• Antoine Madrolle, fou littéraire ou prophète en Châtillonnais ?

    Dernièrement la France, mais aussi l'Espagne, le Canada, ont connu de terribles accidents de chemins de fer...

    Bruno Duval, propriétaire du château de Vannaire, près de Châtillon sur Seine, m'a adressé dernièrement un mail que je reproduis ci-après :

     Châtillonnais intermittent, je viens d’être mis au courant de l’existence de votre blog, dont l’envergure m’impressionne.
      J’en profite pour vous signaler l’existence d’une personnalité châtillonnaise du dix-neuvième siècle encore méconnue aujourd’hui, à laquelle les récents accidents de chemin de fer à Brétigny et surtout à Saint-Jacques de Compostelle devraient procurer un malheureux regain d’actualité. Dès le milieu du siècle avant-dernier, Antoine Madrolle – c’est son nom – avait en effet publié une Théologie des chemins de fer, de la vapeur et du feu, qu’en 2003, il y a tout juste dix ans de cela j’ai fait rééditer aux Éditions des Cendres, et dont le texte intégral est aujourd’hui accessible sur le Net. Suite à la parution du livre, j’avais donné, au château de Vannaire, sur ce théologien en son temps réputé, une conférence dont a rendu compte à l’époque le Bulletin des Amis du Châtillonnais, avec une illustration inédite : il faut vous dire que c’est en m’installant moi-même, avec Béatrice Dunner, au château de Vannaire, que j’y ai , providentiellement, retrouvé la trace de cet ancien propriétaire des lieux, où, selon René Paris, “il montait dans les arbres pour écrire plus près de Dieu” : à la Bibliothèque nationale, il est, à tort ou à raison, classé dans la rubrique des “Fous littéraires”, où l’avait, dès les années trente, déniché Raymond Queneau, son continuateur André Blavier, auteur d’un important Dictionnaire ne mentionnant, à son nom, qu’un seul titre sur une bonne centaine publiés en librairie : la Théologie des chemins de fer...Faisant suite, dans la bibliographie de l’auteur, à Dieu devant le siècle, l’ouvrage aurait , en principe, dû s’intituler Dieu devant les chemins de fer, mais “Il” aurait alors risqué de se faire écraser...
      Blasphème !
      Aujourd’hui, les pèlerins de Saint-Jacques connaissent leur douleur.
      Est-ce parce que, pour la première fois dans l’histoire de l’Église, un pape a osé, comme le commun des mortels, “donner sa démission”? N’étant pas moi-même théologien, je me garderai bien de souscrire à une telle interprétation, que je n’en viens pas moins de formuler malgré moi (la folie, c’est contagieux).
      Pour ma modeste part, je regrette seulement que le “Châtillonnais” Madrolle n’ait pas “prévu” la tornade qui, voici un mois à peine, dévastait les environs de Vannaire, épargnant miraculeusement son ancien château...
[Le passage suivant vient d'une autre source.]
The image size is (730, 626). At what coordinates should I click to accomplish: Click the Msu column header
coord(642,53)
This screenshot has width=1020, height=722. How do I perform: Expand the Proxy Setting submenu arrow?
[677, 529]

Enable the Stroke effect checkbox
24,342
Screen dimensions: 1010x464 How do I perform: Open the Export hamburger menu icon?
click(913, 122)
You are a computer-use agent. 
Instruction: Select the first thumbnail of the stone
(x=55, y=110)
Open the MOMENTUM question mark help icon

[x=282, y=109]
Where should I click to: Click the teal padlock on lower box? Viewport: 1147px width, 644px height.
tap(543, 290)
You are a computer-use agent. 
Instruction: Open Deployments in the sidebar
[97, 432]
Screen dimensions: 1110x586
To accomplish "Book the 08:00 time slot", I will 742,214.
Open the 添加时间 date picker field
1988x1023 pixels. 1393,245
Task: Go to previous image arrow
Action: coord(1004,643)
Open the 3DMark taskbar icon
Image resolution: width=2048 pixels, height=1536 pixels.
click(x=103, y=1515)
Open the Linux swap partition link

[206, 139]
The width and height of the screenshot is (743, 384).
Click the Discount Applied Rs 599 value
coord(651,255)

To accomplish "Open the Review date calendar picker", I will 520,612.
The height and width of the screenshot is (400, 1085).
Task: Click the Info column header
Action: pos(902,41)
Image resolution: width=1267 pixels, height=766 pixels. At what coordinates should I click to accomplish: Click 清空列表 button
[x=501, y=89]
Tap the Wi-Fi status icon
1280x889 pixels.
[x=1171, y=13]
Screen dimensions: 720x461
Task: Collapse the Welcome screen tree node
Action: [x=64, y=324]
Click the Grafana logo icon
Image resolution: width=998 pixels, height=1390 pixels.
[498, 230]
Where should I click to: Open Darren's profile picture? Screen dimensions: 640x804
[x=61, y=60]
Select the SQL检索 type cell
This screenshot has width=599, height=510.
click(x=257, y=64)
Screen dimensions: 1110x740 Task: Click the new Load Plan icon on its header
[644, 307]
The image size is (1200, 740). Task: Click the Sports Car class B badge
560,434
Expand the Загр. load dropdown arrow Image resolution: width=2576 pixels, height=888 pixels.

    Antoine Madrolle, fou littéraire ou prophète en Châtillonnais ?

    Il est vrai qu’avant de mourir en 1860, Madrolle avait définitivement quitté Vannaire pour Paris.
     Puisse cette redoutable éventualité me rester définitivement étrangère.
     À vous aussi, bien sûr !
     Bruno Duval

    J'avais entendu parler, par Michel Diey, de cet étrange personnage qui grimpait dans les arbres du parc de Vannaire, pour écrire des livres étranges et un peu fous. 

    Pourquoi ne pas évoquer Antoine Madrolle, il mérite autant que d'autres d'avoir sa petite biographie ici...

    Grâce à Bruno Duval et à ses notes biographiques, j'ai pu la réaliser, merci à lui..

    Merci aussi à Michel Diey, sur lequel je peux toujours compter, pour m'avoir prêté des documents.

    Qui était donc Antoine Madrolle, dont voici le portrait  :

    Antoine Madrolle, fou littéraire ou prophète en Châtillonnais ?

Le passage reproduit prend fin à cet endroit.